Regia di Abel Ferrara vedi scheda film
New York, vigilia di Natale del 1993, un uomo e una donna (Drea De Matteo e Lillo Brancato) assistono alla recita natalizia della loro bambina. Poi vanno al Rockfeller Center per comprare i regali da distribuire. La figlioletta vuole assolutamente la "Party Girl", la bambola che va tanto di moda in quel periodo, ma sono andate a ruba e il padre si mette in lista per ritirarla appena ne arriveranno delle nuove. Quindi arrivano a casa e dopo aver lasciato la figlia con la nonna la coppia si prepara per uscire. Ormai lo sguardo è inchiodato su questo quadro familiare idilliaco ubicato nella parte nobile della città, quella in cui ad ogni palazzo c'è un portiere in livrea e un'addetto che ti fa trovare la BMW all'uscita del palazzo. E segue la coppia in un percorso che, senza soluzione di continuità, li conduce all'interno del Bronx, in un'appartamento più umile, dove si cambiano d'abito, si mettono comodi e iniziano, insieme ad altre persone che intanto li hanno raggiunti nell'appartamento, a tagliare e confezionare eroina in piccoli contenitori pronti per essere smerciati in ogni angolo della città.

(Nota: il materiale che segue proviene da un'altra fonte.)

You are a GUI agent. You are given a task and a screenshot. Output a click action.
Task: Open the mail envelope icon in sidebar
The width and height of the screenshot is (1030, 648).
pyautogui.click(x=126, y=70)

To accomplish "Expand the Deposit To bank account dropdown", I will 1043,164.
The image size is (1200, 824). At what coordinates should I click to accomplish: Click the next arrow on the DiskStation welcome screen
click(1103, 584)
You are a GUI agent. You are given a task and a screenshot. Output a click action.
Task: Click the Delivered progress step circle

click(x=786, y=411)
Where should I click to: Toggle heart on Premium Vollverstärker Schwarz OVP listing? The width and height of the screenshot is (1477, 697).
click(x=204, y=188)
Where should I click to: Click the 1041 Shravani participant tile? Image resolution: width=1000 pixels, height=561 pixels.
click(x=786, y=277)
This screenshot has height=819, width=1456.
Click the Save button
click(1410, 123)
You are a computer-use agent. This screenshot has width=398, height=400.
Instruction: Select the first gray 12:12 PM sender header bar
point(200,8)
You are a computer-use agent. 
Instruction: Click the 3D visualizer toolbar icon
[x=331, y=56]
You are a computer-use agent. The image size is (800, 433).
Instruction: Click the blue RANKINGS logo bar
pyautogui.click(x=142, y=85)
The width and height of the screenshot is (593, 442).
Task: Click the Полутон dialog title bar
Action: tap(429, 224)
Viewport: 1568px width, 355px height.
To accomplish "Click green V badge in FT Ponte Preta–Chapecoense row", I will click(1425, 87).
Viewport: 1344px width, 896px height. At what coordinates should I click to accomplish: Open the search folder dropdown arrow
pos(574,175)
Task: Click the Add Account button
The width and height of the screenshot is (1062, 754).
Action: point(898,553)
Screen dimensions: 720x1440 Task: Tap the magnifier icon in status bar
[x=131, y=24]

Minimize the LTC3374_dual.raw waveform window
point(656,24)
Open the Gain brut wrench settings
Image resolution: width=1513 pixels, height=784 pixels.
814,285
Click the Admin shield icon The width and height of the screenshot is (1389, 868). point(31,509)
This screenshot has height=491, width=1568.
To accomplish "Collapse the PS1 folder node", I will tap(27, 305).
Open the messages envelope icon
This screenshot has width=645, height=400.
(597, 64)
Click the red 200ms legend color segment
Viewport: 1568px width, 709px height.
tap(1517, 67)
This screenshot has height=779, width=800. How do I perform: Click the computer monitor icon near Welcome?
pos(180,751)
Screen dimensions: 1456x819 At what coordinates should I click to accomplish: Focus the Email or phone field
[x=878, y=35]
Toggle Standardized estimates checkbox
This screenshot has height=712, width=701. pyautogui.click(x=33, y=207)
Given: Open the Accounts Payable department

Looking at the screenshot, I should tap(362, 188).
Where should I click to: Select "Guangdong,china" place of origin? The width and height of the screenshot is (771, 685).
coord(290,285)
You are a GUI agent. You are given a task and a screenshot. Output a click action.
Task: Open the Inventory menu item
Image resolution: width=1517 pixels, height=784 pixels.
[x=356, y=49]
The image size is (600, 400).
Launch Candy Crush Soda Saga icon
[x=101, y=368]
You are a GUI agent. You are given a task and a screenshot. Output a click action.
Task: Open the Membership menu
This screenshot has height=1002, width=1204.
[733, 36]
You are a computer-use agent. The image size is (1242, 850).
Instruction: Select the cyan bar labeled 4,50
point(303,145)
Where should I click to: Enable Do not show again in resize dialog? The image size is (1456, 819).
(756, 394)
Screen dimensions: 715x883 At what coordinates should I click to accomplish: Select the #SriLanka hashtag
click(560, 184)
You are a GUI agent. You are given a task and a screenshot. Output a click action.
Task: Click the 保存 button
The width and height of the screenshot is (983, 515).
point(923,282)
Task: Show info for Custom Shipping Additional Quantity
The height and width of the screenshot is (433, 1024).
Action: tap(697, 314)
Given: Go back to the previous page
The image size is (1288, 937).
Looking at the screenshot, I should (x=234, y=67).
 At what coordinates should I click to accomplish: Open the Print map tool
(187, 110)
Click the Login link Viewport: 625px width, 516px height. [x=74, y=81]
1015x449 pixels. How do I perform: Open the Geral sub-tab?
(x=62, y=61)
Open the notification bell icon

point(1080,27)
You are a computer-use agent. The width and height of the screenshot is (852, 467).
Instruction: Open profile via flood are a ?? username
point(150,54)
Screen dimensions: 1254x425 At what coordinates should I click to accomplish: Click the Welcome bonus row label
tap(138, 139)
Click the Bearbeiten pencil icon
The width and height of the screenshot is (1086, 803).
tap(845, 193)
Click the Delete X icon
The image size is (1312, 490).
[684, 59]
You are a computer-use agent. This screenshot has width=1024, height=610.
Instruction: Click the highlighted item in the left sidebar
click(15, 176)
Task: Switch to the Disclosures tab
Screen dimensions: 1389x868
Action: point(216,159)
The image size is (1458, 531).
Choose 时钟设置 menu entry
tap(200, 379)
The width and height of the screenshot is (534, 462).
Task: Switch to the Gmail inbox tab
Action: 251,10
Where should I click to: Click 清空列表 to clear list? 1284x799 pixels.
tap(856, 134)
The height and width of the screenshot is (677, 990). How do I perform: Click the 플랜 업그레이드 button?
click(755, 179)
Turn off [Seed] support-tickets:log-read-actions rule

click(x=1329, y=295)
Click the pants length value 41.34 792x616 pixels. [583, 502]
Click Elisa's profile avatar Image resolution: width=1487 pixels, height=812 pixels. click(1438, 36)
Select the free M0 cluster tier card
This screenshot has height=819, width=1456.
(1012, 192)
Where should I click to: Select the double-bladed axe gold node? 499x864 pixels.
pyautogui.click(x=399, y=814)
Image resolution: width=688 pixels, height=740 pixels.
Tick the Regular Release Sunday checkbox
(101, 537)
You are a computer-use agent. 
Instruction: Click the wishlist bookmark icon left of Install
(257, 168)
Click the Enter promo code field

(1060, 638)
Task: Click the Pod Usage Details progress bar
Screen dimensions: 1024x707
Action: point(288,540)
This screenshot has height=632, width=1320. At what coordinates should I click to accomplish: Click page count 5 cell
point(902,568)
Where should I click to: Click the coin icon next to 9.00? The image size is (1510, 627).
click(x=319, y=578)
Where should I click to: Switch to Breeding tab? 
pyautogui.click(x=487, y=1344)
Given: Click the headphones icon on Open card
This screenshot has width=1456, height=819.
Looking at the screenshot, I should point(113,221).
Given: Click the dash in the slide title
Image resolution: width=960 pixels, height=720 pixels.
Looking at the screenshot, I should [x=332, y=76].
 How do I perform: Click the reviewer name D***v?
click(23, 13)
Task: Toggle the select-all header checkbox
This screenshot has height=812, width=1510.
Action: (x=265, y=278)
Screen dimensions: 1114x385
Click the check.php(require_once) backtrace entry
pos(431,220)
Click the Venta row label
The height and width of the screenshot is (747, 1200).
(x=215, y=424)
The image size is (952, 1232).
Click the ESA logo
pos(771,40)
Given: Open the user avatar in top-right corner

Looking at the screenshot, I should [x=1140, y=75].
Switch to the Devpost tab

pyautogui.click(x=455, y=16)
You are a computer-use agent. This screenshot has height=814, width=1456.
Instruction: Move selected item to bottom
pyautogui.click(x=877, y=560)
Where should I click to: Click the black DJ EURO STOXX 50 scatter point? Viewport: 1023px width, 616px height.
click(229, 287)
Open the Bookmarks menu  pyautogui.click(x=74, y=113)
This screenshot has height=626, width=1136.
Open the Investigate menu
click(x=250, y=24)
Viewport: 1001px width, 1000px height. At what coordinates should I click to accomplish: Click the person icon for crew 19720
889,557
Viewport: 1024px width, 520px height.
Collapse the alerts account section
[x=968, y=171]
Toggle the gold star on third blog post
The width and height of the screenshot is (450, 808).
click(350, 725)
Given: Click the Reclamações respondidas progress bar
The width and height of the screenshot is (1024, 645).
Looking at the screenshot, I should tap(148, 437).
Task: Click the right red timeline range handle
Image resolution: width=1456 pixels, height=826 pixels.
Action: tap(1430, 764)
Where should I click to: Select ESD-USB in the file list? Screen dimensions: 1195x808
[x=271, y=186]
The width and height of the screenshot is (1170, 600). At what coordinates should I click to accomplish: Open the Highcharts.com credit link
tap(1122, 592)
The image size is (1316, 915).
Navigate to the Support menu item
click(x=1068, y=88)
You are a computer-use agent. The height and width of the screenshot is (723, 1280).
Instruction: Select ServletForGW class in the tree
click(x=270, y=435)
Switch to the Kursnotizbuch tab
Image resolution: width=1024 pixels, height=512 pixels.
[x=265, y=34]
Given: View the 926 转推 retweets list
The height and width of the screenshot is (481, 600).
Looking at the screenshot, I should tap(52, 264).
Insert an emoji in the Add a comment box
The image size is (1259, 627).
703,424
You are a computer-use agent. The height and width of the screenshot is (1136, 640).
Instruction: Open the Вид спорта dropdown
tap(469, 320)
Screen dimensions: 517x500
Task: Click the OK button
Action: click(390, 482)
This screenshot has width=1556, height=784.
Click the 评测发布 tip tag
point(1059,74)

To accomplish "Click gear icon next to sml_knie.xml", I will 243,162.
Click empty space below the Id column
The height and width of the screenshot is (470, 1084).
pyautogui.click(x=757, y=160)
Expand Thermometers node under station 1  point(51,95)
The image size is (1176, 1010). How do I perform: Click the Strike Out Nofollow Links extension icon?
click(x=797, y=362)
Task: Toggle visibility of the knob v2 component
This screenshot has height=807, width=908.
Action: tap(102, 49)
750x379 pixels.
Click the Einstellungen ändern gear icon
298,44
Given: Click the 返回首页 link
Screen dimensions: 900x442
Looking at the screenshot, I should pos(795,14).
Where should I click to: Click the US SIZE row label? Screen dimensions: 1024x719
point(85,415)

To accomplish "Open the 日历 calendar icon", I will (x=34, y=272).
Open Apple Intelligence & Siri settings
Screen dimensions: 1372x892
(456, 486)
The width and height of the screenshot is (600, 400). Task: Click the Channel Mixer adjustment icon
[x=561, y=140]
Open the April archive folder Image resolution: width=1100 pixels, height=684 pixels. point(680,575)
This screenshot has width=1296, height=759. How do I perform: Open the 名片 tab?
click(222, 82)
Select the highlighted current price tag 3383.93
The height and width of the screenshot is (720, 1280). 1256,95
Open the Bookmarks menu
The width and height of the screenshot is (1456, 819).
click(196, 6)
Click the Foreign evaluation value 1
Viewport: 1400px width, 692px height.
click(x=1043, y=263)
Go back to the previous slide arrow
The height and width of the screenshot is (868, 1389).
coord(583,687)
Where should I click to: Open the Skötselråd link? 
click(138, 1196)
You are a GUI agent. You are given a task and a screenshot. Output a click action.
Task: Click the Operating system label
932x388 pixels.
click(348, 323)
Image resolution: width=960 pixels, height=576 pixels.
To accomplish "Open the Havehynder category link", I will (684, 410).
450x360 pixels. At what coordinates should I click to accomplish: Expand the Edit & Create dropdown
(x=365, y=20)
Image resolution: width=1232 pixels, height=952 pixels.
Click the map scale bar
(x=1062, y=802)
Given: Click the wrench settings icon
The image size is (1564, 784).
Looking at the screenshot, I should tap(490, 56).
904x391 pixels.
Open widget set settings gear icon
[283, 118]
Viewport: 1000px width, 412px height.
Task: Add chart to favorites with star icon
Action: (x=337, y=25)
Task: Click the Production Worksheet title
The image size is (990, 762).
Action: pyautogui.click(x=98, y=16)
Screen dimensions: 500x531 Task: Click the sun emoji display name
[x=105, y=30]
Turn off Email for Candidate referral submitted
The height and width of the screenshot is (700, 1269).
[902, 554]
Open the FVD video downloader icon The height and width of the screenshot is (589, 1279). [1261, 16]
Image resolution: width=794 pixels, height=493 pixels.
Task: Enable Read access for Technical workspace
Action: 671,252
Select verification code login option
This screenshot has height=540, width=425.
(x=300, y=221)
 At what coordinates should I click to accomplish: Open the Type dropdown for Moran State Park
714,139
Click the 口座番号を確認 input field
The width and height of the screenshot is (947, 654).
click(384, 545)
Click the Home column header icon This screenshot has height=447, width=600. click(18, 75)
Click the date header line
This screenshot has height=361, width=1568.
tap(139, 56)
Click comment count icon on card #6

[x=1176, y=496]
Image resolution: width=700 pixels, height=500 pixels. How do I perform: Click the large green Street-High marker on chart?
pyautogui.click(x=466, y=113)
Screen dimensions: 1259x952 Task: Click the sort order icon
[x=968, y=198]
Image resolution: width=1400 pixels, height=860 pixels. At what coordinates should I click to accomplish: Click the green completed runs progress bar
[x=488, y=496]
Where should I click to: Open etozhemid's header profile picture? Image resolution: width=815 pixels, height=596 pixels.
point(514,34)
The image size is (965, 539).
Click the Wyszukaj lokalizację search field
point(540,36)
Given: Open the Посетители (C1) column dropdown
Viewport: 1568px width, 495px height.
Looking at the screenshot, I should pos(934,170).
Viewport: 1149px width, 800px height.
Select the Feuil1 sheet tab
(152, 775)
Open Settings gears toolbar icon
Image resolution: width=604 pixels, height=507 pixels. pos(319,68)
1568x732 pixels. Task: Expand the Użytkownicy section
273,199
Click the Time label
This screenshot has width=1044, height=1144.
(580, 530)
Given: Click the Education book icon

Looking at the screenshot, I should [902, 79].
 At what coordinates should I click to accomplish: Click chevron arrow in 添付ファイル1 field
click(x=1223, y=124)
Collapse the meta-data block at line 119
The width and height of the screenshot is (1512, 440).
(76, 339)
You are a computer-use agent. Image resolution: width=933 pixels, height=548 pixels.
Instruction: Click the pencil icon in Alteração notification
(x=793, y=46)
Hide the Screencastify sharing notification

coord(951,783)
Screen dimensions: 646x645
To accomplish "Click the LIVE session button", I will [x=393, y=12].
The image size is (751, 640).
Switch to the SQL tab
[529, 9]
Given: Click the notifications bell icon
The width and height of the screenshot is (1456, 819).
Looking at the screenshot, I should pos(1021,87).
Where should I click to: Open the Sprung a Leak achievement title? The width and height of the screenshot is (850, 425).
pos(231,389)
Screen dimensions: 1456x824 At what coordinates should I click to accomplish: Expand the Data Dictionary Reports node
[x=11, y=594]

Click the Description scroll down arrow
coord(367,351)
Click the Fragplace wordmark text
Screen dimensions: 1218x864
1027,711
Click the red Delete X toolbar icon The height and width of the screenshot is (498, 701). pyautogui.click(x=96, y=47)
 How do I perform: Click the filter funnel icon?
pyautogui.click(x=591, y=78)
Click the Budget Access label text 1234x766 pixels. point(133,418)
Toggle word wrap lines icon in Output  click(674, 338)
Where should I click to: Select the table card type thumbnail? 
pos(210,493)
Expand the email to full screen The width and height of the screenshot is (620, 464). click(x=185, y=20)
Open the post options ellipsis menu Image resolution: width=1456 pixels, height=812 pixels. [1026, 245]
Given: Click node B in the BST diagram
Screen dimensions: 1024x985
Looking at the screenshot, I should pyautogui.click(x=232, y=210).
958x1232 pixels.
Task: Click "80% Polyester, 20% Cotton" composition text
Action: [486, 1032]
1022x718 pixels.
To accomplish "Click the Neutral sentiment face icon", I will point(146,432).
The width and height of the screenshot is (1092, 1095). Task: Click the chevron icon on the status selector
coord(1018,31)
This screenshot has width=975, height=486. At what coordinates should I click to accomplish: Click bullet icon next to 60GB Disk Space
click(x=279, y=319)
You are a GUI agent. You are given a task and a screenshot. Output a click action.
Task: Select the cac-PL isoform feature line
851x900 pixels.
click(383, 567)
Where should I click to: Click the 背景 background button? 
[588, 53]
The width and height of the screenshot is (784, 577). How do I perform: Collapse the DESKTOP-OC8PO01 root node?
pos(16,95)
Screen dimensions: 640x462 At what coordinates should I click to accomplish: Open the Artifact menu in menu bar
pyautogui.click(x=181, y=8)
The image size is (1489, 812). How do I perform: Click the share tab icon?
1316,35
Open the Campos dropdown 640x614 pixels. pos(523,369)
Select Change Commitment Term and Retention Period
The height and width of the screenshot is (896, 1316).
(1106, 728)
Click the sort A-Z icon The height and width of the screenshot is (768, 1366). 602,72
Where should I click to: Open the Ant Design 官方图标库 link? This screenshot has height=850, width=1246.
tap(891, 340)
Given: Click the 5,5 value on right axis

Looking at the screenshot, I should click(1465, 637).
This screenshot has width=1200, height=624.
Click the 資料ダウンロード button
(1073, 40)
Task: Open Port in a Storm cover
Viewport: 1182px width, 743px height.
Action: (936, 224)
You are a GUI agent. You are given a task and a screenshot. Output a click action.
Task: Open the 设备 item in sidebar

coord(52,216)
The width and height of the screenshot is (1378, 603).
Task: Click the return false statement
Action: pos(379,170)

La cura certosina con cui Ferrara gira la prima mezz'ora del film è di quelle che costringono a osservare in tutto il suo naturale dispiegarsi la cesura tra il prima e il dopo una giornata tipo della coppia, la contrapposizione tra l'ammirevole apparenza pubblica condita da laute offerte di beneficenza e i traffici illeciti che sostanziano la loro vita privata. Chi conosce il cinema di Ferrara sa che quel percorso segna la linea di confine tra la luce e l'ombra, il bianco e il nero, la ricchezza e la povertà, il lusso e il degrado. Ovvero, le antitesi assimilabili a un luogo fisico come una grande città che determinano le condizioni di vita dei suoi abitanti sono uguali a quelle più propriamente vicine alle cose dello spirito : l'insensatezza delle loro attività criminali contrapposta alla consapevolezza di essere dei peccatori ma con sempre una porta aperta verso la redenzione. Come i "Fratelli", la coppia (i cui nomi non è dato sapere) vive la sua condizione di grandi trafficanti di droga con la naturalezza di chi è nato per fare proprio quello. Solo una situazione tragica che li coinvolga direttamente potrebbe farli riflettere sulla peccaminosità delle loro azioni, sulla possibilità di redimersi, di ripristinare un ordine delle cose che l'abitudinarietà del loro continuo cambiarsi d'abito ha reso sbiadite nella loro naturale dimensione quotidiana."Il nostro natale" è uno dei film più lineari di Ferrara, con un inizio e una fine rigorosamente concentrati sugli spostamenti (prima fisici e poi spirituali) della coppia e una parte centrale dove cade un pò di tono perchè, a mio avviso, indugia troppo su stilemi stereotipati. Nel complesso direi che si tratta comunque di un buon film, l'ennesimo dell'autore che probabilmente si è dimostrato il più capace a restituirci l'anima nera della "grande mela".